Quick-and-dirty_guide

IMPORTANT: These instructions are quite outdated. From version 1.2, a wizard (assistant) makes the setting of parameters much easier. Also most (if not all) the information in this mini-guide is already covered in the Manual.

So... READ THE [USER_MANUAL] INSTEAD!!

Here are some instructions I wrote in an email. I will polish this, but for the moment it may help:
To use PAScual in graphic mode (recommended), launch PAScualGUI.py
Regarding to the use. I will put this in the manual ASAP, but here are a few tips:
First of all: use the "?" button: by clicking it and then on some elements of the window, you may get useful tips.
Here is a step-by-step guide to analyse a spectrum (or a set of them) with the GUI interface:
1.-Launch PAScualGUI.py. You should get the main window of the program.
2.-Load the spectra (File-->Load spectra). You will see them appearing in the "spectra selection" pane on the left. You can select or unselect them using the green square to the left of the name. The parameters will only be set for the spectra that are selected.
3.-Set the Region of interest for the fit (you will be prompted when loading). You can type the min and max channels manually or click on the box and then on the graph. If you are using the example data, you can leave it from 0 to 1024.
4.-fill the initial guesses for the parameters. Each parameter has a green check icon on its right. Click on it after changing the number to apply this value to every selected spectra.
The CPI_A_xxx.dat series is a series of artificially generated spectra. The values used for generating them are:
For the CPI_A_xxx.dat spectra you can use the following:
channel width: 50ps
FWHM: 270
Background: 100 (you can either type it manually or use the calculator button on its left to estimate the initial guess from the spectrum)
offset: 20 (you can either type it manually or use the calculator button on its left to calculate the initial guess from the spectrum)
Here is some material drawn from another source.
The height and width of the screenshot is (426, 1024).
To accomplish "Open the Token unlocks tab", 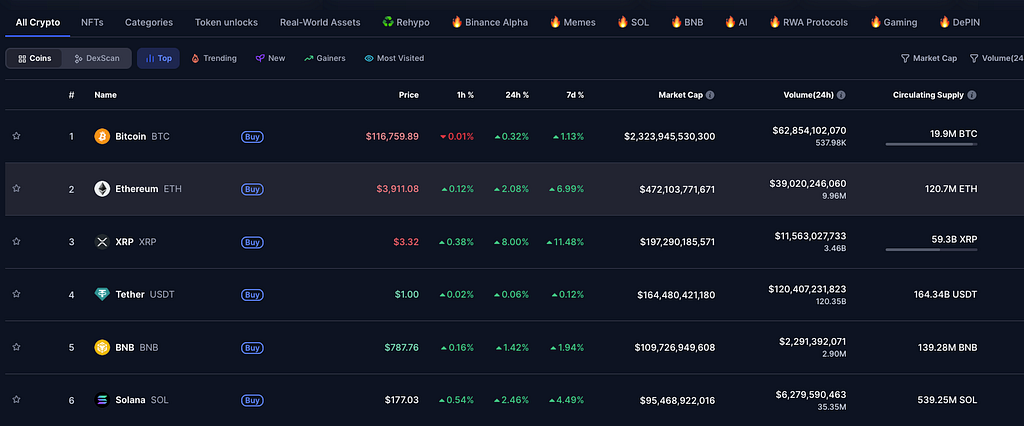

3 components: (I am not totally sure about some values righ now, but you can put anything )
lifetimes 125, 400, ~2000 ps
intensities: 15, 20, 65 % (but you don't really need to give any initial guess for intensities, just leave the defaults)
5.- Make sure you have applied all the parameters. You can see this by looking at the table in the "spectra selection" pane. Everything should be green for the selected spectra (including the name). Note that there is an "Apply all" button on the right bottom corner. If you click on it, the current parameters will be applied to every selected spectrum (it is like clicking all the "apply parameters" together).
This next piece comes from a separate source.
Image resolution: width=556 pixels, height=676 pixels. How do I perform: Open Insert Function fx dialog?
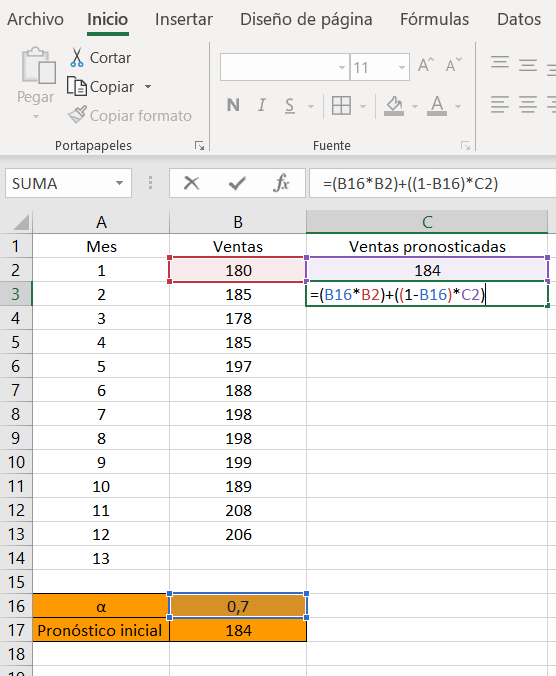point(281,183)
6.- Now you can go to the "Fitting" tab. On the right you see two panes, one containing "Commands" and the other containing "Sets". In the "sets" You should see one set for each spectrum you loaded (each set containing one spectrum only). This is the case unless you chose a common parameter...
The command table shows the commands that will be executed for each set. You can change the commands manually or simply by choosing a predefined fitting mode from a dropdown list just above (by default, you will see "LOCAL-connected". LOCAL-Connected emulates the behaviour of LTv9. It means that the fit will use the faster LOCAL algorithm and that the results from the previous fit will be used for initialising the next fit.
7.-Just for the first test, you can leave things as they are and click on the "play" button at the bottom right of this tab. This should launch the fit. And you should see the progress bars running.
8.-If everything went ok, you should see the results in the "Results" tab. If the chi2 is in too bad values (maybe infinite), the row should be red.
9.-Doubleclicking on any cell of the table should show (at the bottom) the residuals of the fit for the spectrum represented in that row.
10.-The "Output tab" logs (in text mode) all the results. It is useful for troubleshooting. If you want to report problems, you may want to copy and paste the contents of this window.
Finally, about the different Fitting modes available: there are some predefined fitting modes. You can modify them or include your own. They are simply a set of commands to be run for each set of spectra.
The commands are:
SAVE: saves current value of the parameters (to be later read by LOAD)
LOAD: loads previous results saved with SAVE. If SAVE was not run, it does nothing.
LOCAL: Performs a local fit.
SA: Performs a simulated annealing fit (slower than local).
BI: Performs a Bayesian Inference run (even Slower)
Note: the behaviour of some of this algorithms can be altered editing the "AdvOpt.py" file, but you can mess things up if you don't know what you are doing.